Directive.
From the court judgment excerpt below, extract the passage starting with "As the learned" and going on through "his own initiative.", copied word for word.

Text segment.
>>

Moreover, as stated in her contract of appointment, the Appellant’s service as a school-teacher would be governed by the relevant Laws and Regulations of the Greek Communal [*301] Chamber and by any directives, circulars or other orders of the education authorities.

Viewed in its proper context, the appointment of the Appellant cannot be treated as anything other than a matter within the realm of public Law; the fact that it was made on contract cannot alter its essential nature; this was not a case of a contract entered into between Government and an individual in such circumstances as to render the relationship thus created one of private Law.

It follows, therefore, that a recourse under Article 146 did lie in this case.

As the learned trial Judge, who decided the case in the first instance, dismissed it for lack of jurisdiction, without dealing with the merits of the complaint of the Appellant, it is now up to this Court to proceed to decide thereon:

It is common ground that no decision of any organ has been traced, on the basis of which there was written to the Appellant the letter of the 31st May, 1965, terminating her services; it must be, therefore, that the Director of Education, who wrote that letter, acted on his own initiative.

<<

Material.
>>

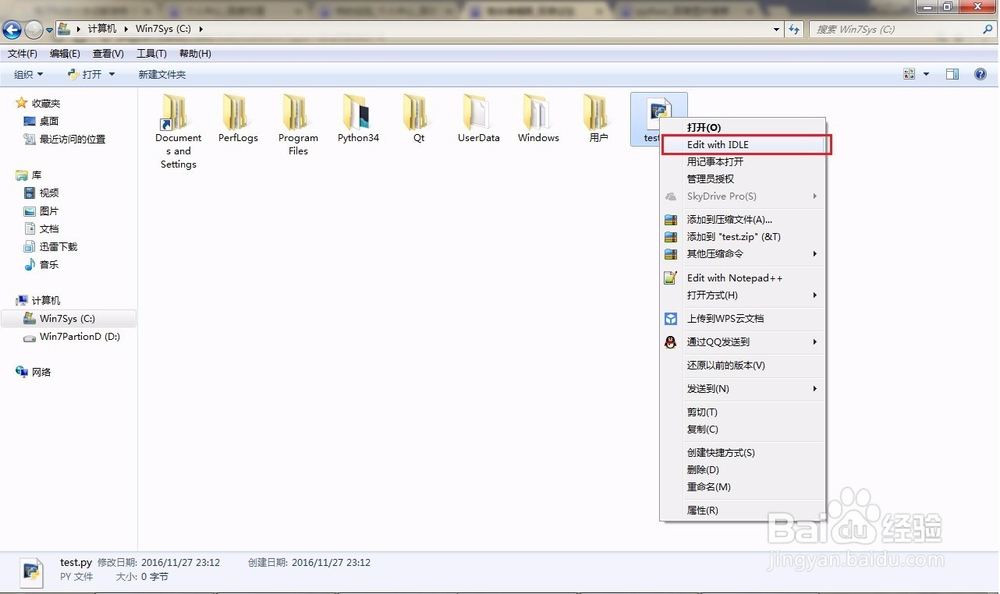
Task: Click the WinRAR icon beside 添加到压缩文件
Action: 670,219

<<

Final result.
As the learned trial Judge, who decided the case in the first instance, dismissed it for lack of jurisdiction, without dealing with the merits of the complaint of the Appellant, it is now up to this Court to proceed to decide thereon:

It is common ground that no decision of any organ has been traced, on the basis of which there was written to the Appellant the letter of the 31st May, 1965, terminating her services; it must be, therefore, that the Director of Education, who wrote that letter, acted on his own initiative.